According to Agriculture Minister Akram Shehayyeb, exportation will cost $212 per metric ton. This is more than 5 times what Jordan pays
Amman, Jordan reportedly pays $38 per ton to manage its garbage.
“During the cabinet debate, Salam intervened several times, demanding decisiveness and criticizing the rejection of all solutions,” LBCI television said.
Prior to the session, Finance Minister Ali Hassan Khalil told reporters that he does not support “increasing gasoline prices” to fund the garbage exportation plan.
Bou Saab for his part noted that he would raise “many questions about the funding sources, especially regarding public funds and the municipalities’ revenues.”
The session was accompanied by a protest outside the Grand Serail by civil society activists.
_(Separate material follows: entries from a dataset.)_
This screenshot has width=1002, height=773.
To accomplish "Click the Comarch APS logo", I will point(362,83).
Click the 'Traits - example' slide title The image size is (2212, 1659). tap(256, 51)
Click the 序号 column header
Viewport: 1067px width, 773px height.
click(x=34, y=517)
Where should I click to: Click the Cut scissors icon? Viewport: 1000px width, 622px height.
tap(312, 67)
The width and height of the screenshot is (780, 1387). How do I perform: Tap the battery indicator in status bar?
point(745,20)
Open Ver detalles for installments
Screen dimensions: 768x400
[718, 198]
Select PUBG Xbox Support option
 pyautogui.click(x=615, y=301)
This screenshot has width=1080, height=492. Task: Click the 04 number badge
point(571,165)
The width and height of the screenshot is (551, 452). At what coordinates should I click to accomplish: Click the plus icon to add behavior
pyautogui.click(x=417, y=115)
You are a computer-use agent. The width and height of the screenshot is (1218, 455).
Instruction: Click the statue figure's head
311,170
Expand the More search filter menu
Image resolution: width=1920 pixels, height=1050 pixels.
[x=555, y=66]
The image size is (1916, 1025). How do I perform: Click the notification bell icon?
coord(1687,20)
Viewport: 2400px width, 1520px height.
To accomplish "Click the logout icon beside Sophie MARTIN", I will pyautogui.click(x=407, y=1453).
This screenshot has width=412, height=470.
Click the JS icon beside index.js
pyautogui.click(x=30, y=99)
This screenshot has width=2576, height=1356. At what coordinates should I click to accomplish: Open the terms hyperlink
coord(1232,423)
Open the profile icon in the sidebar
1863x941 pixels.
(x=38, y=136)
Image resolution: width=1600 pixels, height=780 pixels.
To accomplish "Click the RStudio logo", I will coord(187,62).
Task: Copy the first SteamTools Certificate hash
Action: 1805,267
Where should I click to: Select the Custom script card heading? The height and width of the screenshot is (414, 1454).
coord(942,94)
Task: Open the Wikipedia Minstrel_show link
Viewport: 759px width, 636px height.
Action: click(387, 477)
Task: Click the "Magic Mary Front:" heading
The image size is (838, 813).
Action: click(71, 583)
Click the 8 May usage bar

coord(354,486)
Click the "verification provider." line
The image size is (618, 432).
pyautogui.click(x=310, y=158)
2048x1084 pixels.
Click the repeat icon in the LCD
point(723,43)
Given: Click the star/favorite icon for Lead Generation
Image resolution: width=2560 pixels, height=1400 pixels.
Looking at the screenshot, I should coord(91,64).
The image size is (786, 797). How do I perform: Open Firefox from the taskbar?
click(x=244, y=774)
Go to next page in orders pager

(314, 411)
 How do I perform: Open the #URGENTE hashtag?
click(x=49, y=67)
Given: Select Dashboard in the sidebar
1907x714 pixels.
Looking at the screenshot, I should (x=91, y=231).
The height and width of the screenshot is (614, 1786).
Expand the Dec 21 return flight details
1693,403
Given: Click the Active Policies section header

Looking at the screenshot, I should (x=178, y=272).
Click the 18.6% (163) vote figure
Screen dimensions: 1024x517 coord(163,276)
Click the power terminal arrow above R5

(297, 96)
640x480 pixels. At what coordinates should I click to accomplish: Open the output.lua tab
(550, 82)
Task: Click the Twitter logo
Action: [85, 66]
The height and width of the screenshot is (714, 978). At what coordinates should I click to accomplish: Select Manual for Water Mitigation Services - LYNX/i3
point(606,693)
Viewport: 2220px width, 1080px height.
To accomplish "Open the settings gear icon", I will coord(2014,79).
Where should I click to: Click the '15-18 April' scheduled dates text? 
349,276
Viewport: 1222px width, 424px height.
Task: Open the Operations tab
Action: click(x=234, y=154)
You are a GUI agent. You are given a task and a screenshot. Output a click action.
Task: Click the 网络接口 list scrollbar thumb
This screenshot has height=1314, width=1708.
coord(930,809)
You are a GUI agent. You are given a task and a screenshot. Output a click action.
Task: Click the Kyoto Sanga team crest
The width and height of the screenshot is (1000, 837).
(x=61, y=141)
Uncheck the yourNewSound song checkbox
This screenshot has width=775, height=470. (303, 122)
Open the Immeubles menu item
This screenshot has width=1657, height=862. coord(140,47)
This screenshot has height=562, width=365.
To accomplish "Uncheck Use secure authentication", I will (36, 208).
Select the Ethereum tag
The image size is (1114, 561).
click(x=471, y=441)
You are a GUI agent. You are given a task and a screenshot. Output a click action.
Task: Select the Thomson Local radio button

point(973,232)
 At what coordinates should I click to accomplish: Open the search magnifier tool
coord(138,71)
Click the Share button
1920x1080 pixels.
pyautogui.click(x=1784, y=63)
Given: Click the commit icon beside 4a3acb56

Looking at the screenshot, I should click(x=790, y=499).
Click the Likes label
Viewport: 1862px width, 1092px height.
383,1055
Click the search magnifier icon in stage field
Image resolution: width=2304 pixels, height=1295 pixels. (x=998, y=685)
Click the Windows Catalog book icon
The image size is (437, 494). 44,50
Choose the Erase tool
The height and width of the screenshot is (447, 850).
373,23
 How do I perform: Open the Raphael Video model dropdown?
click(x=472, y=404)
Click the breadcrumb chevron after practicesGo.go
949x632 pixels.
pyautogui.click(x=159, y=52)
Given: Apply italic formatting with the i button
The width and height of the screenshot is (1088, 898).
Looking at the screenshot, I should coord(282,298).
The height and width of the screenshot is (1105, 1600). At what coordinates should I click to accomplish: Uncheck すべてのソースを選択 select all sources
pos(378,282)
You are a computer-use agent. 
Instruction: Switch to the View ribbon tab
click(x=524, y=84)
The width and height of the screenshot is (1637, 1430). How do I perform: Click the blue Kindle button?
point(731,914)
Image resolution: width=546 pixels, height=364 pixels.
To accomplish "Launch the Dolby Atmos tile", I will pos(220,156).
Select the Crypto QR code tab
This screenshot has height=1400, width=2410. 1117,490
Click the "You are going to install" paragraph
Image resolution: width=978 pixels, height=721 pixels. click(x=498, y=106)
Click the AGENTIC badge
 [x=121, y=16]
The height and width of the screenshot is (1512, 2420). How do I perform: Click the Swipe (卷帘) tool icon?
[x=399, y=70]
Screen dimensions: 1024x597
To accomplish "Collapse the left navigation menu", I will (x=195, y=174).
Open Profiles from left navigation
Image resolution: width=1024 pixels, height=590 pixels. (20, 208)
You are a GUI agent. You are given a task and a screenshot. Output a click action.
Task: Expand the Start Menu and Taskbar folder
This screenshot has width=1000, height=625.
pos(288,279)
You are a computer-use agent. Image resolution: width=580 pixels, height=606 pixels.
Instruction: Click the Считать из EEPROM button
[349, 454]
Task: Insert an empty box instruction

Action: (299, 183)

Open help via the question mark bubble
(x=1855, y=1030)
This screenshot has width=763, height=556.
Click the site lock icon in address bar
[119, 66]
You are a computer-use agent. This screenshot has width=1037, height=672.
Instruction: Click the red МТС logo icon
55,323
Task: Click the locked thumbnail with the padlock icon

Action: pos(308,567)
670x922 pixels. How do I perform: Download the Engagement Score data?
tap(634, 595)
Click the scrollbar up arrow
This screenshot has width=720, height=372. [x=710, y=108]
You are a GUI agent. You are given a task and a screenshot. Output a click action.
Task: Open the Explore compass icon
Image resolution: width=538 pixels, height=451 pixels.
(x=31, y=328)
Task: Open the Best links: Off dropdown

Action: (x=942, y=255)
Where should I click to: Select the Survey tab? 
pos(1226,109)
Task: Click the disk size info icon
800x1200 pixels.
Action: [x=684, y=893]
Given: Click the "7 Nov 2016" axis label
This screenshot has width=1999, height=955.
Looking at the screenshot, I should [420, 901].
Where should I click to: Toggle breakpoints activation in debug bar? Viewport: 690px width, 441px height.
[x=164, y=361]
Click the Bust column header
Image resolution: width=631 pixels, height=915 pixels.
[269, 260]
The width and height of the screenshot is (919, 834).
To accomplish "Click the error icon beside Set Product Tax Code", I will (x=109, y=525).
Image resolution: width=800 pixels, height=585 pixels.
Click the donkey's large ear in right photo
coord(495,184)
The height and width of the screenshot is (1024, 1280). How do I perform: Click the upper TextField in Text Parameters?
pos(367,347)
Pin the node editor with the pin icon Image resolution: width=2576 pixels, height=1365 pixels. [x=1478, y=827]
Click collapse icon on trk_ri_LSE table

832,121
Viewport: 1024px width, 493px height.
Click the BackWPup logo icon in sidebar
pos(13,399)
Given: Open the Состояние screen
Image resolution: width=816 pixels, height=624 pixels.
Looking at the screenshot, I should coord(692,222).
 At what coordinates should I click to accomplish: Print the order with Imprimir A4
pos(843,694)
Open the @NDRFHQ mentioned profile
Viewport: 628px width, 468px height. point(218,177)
Denouncing the manner in which the government has handled the waste management file, the activists warned authorities against “approving the exportation of garbage or hiking gasoline prices.”
“This would mean that corruption has not ended,” the activists noted.
They had long called for an eco-friendly solution to the garbage crisis that involves more recycling and composting to reduce the amount of trash going into landfills and a bigger role for municipalities.
Lebanon has been suffering from a waste management crisis since July when the Naameh landfill that receives the trash of Beirut and Mount Lebanon closed.
The government’s failure to find alternatives led to the piling up of garbage on the streets and in random locations, which raised health and environmental concerns and sparked unprecedented street protests against the entire political class.